Chinese New Year 2017 in Review

Roughly around a sixth of the world observes Chinese New Year, with eclectic celebrations taking place in communities all around the world. The festivities kicked off with a bang at the end of January, as the rooster zodiac sign made a celebrated return to claim ownership of the year ahead, serving as a symbol of punctuality and fidelity. Unlike the Gregorian year, this one will last until the 15th of February 2018, with the opening parties continuing until the 15th day of the new year when the Lantern Festival takes place. There are many traditional rules to followed on the big day, ranging from a ban on eating porridge and sweeping up, to medicine being off limits. And whilst these may hint at a formal affair, this couldn’t be further from the truth, as the streets become vibrant carnivals centered around friends and family, a rich culture and bags of tradition. Here’s a glimpse at some of the celebrations to have taken place around the world this year.

Chinese New Year Singapore
Image source: Choo Yut Shing Flickr (CC BY-NC-SA 2.0)

#### Dataset extract:

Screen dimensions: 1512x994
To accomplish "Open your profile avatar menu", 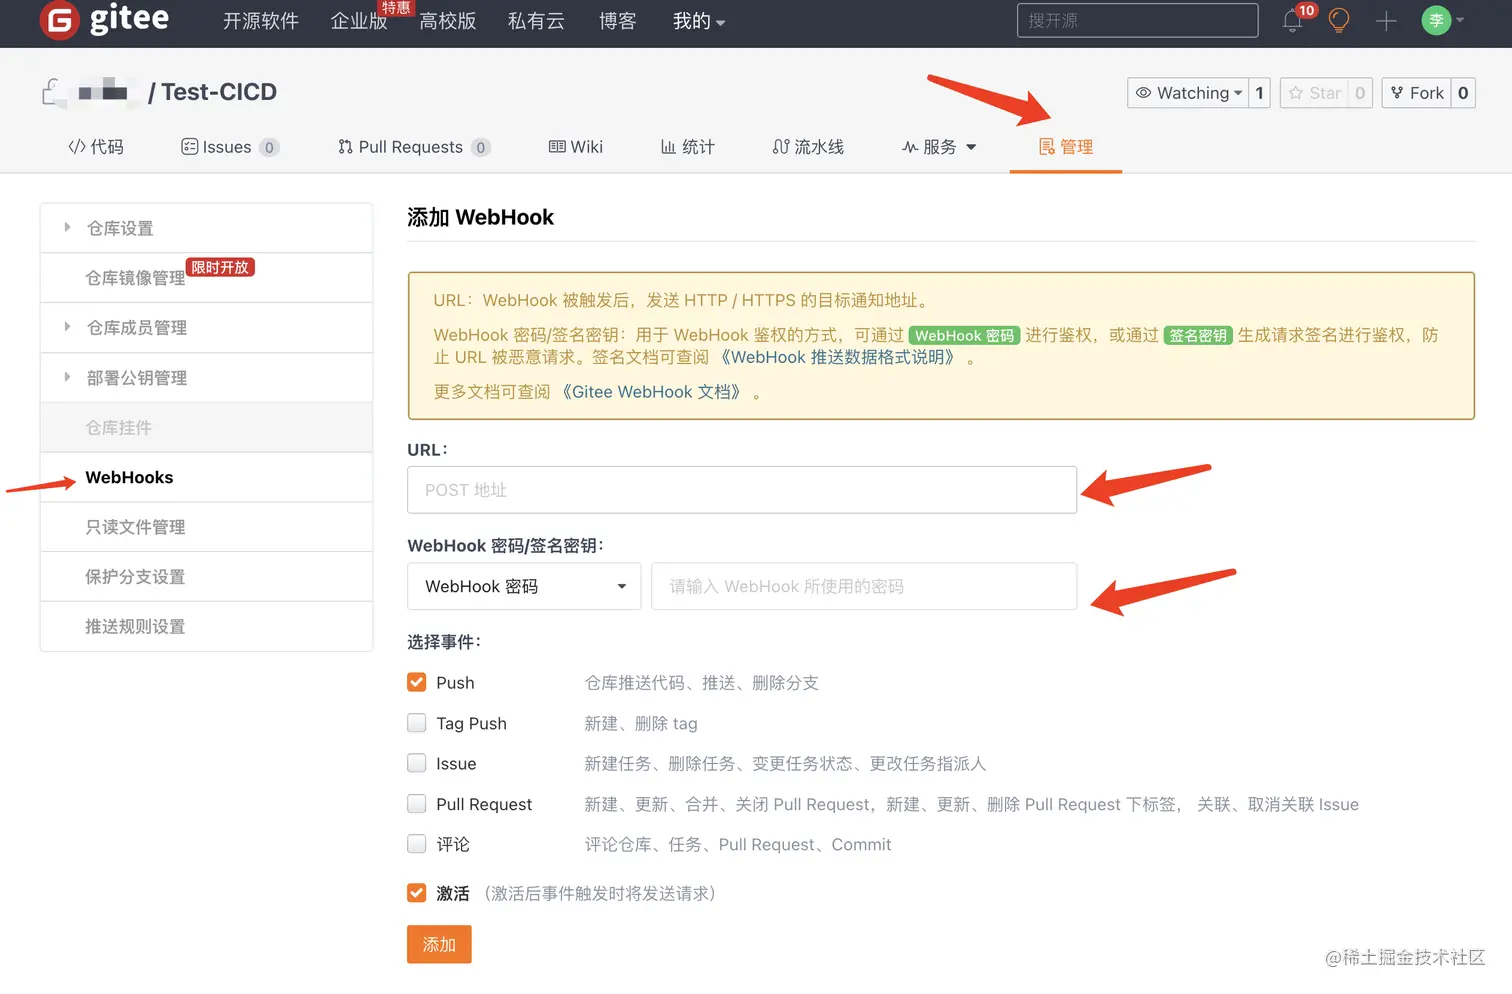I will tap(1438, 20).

#### What to work on:
Decide whether each statement agrees with the text on Chinese New Year 2017. For each, answer yes or no and quote the deciding words from the text. (a) The rooster serves as a symbol of punctuality and fidelity. (b) The year of the rooster ends at the end of January 2018. (c) The traditional rules mean the day is a formal affair.

#### Solution to the problem:
(a) Yes: "serving as a symbol of punctuality and fidelity"
(b) No: "this one will last until the 15th of February 2018"
(c) No: "whilst these may hint at a formal affair, this couldn’t be further from the truth"